Exercise brief → In the listing below, which lines contain the string "computer"? Copy them all.

=== Section Start ===

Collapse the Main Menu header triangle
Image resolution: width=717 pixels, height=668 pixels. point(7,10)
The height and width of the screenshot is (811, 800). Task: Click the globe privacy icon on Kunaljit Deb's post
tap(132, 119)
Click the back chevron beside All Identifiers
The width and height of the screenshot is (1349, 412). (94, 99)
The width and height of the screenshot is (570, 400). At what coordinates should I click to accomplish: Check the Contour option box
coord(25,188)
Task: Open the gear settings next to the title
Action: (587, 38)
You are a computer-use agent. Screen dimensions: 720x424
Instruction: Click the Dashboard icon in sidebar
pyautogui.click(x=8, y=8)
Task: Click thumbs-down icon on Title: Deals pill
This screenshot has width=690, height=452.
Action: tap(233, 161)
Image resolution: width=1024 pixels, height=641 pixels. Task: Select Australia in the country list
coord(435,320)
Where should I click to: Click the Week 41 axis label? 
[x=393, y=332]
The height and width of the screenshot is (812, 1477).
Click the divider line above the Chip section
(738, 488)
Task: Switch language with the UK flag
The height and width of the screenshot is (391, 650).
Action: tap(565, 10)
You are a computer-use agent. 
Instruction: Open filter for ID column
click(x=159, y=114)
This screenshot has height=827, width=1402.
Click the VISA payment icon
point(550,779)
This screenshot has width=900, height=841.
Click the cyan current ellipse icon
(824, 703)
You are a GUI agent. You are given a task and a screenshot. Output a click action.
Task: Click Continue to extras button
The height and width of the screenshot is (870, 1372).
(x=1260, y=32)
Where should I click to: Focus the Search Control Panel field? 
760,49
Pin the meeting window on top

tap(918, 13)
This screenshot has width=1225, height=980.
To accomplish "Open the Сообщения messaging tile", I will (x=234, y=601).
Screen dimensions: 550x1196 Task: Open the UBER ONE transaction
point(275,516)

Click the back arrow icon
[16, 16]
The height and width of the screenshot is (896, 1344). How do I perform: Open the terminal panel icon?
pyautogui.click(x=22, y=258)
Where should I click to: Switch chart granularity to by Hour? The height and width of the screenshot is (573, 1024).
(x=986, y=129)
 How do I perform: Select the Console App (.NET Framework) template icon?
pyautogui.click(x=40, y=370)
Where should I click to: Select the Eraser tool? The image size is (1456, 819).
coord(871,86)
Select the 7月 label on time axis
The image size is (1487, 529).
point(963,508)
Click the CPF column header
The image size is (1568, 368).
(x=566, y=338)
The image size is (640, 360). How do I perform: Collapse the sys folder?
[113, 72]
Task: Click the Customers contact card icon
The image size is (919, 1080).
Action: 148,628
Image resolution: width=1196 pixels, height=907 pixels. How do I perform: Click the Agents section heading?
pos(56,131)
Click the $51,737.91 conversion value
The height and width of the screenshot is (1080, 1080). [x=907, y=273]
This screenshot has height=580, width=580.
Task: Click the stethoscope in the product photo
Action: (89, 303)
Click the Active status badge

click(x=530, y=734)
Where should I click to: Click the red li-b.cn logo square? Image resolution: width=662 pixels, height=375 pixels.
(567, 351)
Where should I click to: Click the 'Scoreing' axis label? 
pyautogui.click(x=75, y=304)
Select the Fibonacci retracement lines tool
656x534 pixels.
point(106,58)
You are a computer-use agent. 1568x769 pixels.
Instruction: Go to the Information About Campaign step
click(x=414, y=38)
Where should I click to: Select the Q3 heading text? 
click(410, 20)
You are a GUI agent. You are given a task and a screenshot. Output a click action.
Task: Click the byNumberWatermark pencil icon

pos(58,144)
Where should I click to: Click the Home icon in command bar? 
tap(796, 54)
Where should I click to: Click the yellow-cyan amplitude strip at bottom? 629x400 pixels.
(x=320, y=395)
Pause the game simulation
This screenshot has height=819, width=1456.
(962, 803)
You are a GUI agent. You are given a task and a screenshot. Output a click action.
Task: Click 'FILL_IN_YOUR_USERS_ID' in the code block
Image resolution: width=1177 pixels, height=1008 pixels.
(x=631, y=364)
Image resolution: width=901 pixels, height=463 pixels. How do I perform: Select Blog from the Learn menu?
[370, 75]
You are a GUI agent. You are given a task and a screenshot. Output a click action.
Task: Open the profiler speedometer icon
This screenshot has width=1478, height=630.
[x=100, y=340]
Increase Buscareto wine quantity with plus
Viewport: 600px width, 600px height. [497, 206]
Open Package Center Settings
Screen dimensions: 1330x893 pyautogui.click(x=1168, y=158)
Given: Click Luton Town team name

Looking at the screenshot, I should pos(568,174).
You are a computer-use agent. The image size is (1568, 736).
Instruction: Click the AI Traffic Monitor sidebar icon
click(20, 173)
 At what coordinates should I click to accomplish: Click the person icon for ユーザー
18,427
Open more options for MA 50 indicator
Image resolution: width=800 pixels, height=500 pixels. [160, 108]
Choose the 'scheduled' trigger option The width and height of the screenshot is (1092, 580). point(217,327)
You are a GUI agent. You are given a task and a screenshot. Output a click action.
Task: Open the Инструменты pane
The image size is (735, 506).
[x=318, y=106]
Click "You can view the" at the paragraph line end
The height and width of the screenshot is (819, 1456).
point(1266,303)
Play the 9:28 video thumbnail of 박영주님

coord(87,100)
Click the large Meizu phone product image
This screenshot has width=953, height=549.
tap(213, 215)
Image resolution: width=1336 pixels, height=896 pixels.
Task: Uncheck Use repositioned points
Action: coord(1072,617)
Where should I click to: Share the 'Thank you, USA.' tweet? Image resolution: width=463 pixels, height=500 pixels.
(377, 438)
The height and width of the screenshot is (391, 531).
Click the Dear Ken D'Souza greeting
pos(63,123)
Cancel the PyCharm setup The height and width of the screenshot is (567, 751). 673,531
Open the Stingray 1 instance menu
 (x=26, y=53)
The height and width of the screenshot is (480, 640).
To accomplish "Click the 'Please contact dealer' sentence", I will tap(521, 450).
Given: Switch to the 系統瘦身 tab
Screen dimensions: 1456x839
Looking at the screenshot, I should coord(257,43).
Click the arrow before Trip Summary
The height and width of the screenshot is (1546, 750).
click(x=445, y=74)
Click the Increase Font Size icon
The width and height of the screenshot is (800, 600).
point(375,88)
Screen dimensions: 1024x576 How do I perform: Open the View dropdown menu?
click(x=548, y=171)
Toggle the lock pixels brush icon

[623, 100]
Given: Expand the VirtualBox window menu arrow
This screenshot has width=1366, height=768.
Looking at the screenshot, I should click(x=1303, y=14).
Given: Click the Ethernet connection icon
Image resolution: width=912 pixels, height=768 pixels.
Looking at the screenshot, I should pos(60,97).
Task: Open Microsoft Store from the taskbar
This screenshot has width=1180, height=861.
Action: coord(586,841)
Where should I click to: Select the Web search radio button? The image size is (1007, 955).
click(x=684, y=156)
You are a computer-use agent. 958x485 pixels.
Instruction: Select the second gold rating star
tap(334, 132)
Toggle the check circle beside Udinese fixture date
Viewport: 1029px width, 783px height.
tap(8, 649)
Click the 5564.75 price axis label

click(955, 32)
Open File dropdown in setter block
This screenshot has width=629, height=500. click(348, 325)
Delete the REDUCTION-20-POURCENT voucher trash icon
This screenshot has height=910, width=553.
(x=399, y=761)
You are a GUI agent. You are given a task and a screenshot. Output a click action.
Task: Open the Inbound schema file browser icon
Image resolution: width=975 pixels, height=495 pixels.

=== Section End ===

Result of the exercise →
You are a computer-use agent. Screen dimensions: 720x424
You are a computer-use agent. 
You are a computer-use agent. 1568x769 pixels.
You are a computer-use agent. The image size is (1568, 736).
You are a computer-use agent. 958x485 pixels.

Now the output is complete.